● Work instructions: Your answer must be the full listing, reproduced exactly, minus any pictures.
(Records supplied)
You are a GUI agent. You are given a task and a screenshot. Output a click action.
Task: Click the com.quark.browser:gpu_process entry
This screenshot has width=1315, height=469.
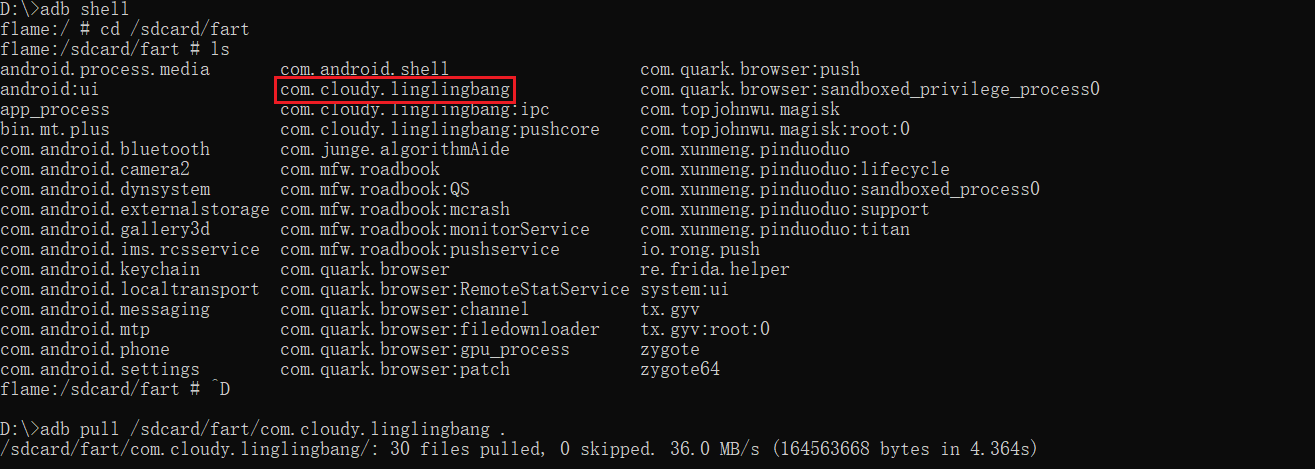[x=424, y=350]
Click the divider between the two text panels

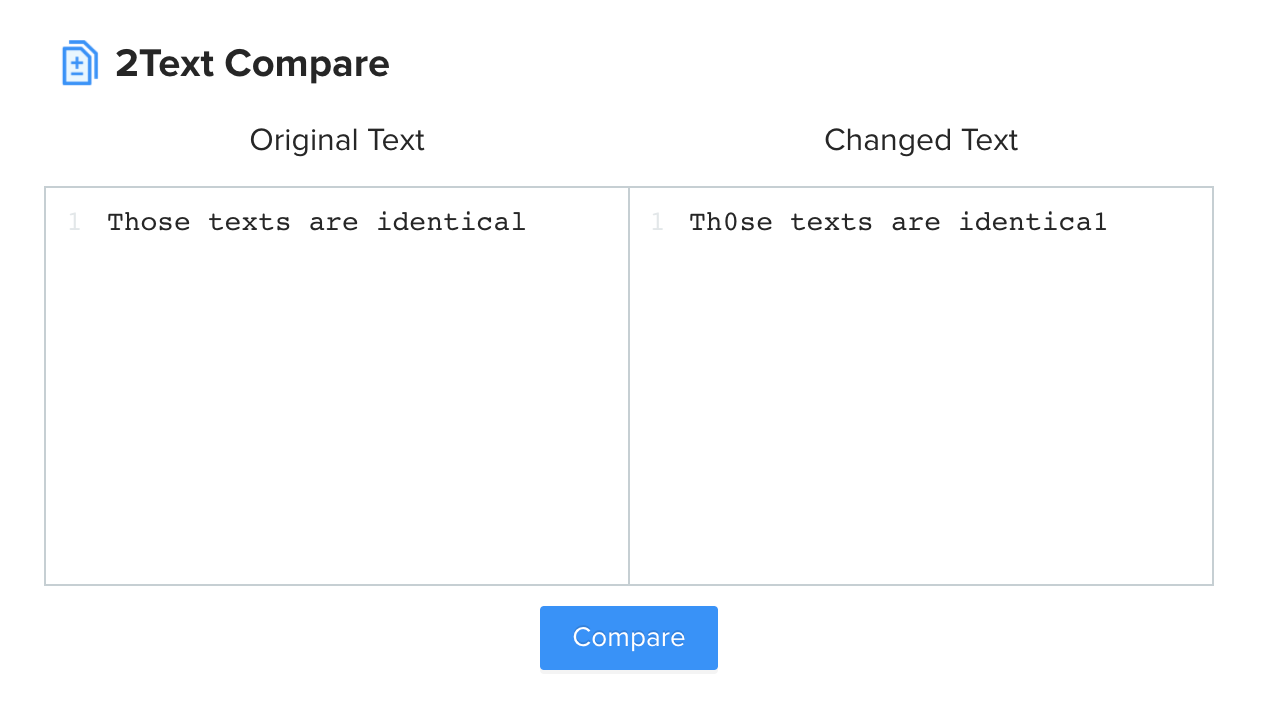(629, 385)
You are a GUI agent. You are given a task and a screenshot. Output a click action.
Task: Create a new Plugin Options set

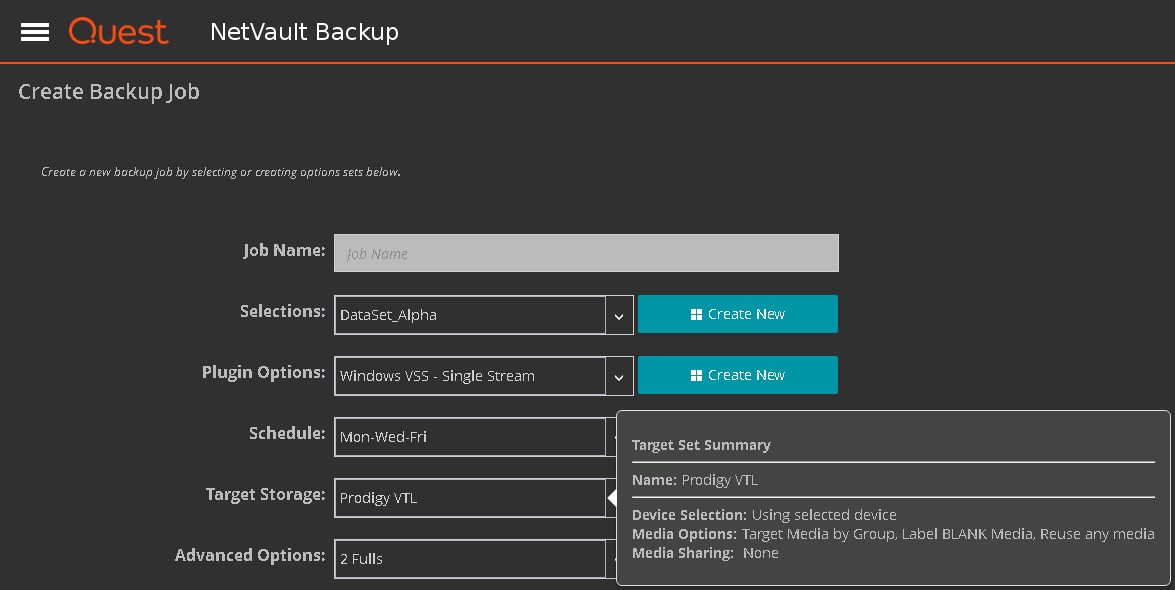point(738,375)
(End Records supplied)
● Your response:
You are a GUI agent. You are given a task and a screenshot. Output a click action.
Task: Click the com.quark.browser:gpu_process entry
This screenshot has width=1315, height=469.
[x=424, y=350]
Click the divider between the two text panels

(629, 385)
You are a GUI agent. You are given a task and a screenshot. Output a click action.
Task: Create a new Plugin Options set

point(738,375)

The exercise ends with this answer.